Indigenous leaders state that world’s biodiversity would be at risk if indigenous rights are not included in the Paris Agreement.
Tarcila Rivera Zea, is an indigenous woman from Ayacucho, one of the poorest regions in the Andes of Peru. Last week, while States negotiate the Paris Agreement during the climate change summit (COP21), Ayacucho was ravaged by a strong hailstorm that destroyed about 300 hectares of potatoes, a source of livelihood for more than 100 Quechua families.
According to Rivera, with the destruction of these crops, communities have not only lost their food supply for the next six months, but also the possibility of preserving the seed for the next planting season.” The increased frequency and intensity of these climate disasters threaten the survival of not only the men and women who inhabit these mountains, but of the more than 200 varieties of highly nutritious and multicolored potatoes, corn and beans, which could help humanity eradicate hunger and malnutrition in the world”, she said.
In the present, as a globally recognized leader, Rivera has come to Paris in the hope that States recognize and support the traditional knowledge of indigenous peoples in their development of strategies to adapt to and mitigate climate change.

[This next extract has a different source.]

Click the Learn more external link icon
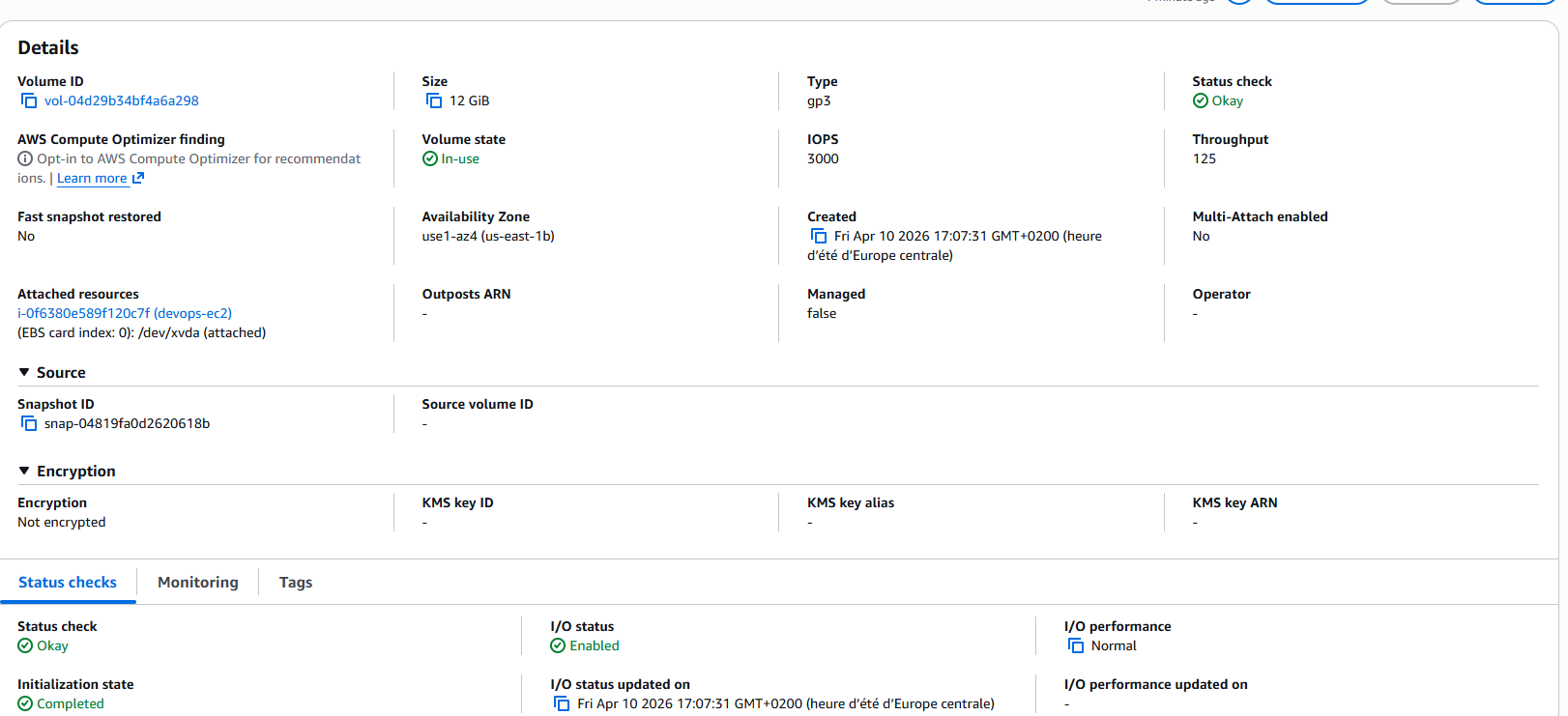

However, the ideals advocated by Rivera seem to crumble in the face of the position taken by developed countries like Norway and the United States, who refused to include in the draft agreement –which was submitted to the ministers this Saturday– an expressed commitment to respect the rights of indigenous peoples. Thus, indigenous peoples like Rivera´s, despite being the ones who suffer the impacts of climate change the most, would be the ones most excluded in the Paris Agreement.
The International Indigenous Peoples Caucus (IIPFCC) composed of the seven cultural regions of the world that are participating in the negotiations on climate change in Paris, held last Friday a public protest for what they consider a “betrayal” by the most polluting countries on the planet.
The Indigenous Peoples’ Global Partnership on Climate Change, Forests and Sustainable Development, a coalition composed of 18 indigenous organizations in 13 countries from Latin America, Africa and Asia, have requested countries such as the Philippines and Mexico to pressure other States, to maintain the reference to the rights of indigenous peoples in Article 2 of the draft agreement. This section would be key because it establishes the basic principles that should guide the attainment of the objectives of the Paris Agreement.
“Thankfully this remains in the Annex, which would allow for our basic rights to be put back into Article 2, if the political will of the States permits it,” said Joseph Ole Simel, an indigenous Maasai from Kenya and head of the Mainyoito Pastoralists Integrated Development Organization, MPIDO.
According to Ole Simel, although indigenous peoples believe that being considered in some sections of this document is a breakthrough, they still firmly believe that with no specific mention in this Article 2, they would be exposed to mitigation projects being developed in their territories that could risk their livelihoods and sovereignty over their territories.
In Kenya, says Ole Simel, the creation of national parks and nature reserves, without consultation with indigenous peoples, has caused territorial conflicts between communities and the displacement of hundreds of families who lost their traditional right of access to pasture land, and therefore, to maintain the traditional lifestyle of the Maasai. According to Ole Simel, failure to achieve a specific commitment on behalf of States would “reinforce a system that continues to discriminate against indigenous peoples”.
The UN Special Rapporteur on the rights of indigenous peoples, Victoria Tauli-Corpuz said that if the rights of indigenous peoples are not recognized in the Paris Agreement, countries would have “destroyed any real intention to mitigate climate change”.
“It is very unfortunate that countries known for promoting human rights and advancing democratic ideals globally are reportedly leading a bloc of nations that would remove from the negotiating text language that commits countries to respect indigenous peoples in the implementation of plans for addressing climate change”, she expressed.
For the Special Rapporteur, failure to protect indigenous peoples’ rights in the final agreement will fuel destruction of the forests and other ecosystems managed since time immemorial by indigenous peoples.
Meanwhile, members of this indigenous peoples´ global partnership are bracing for the worst case scenario at the end of COP21. “Even if we are not mentioned in the text, indigenous peoples will continue to fight for our rights to be recognized once the implementation of the Paris Agreement is to be implemented in our countries,” said Ole Simel.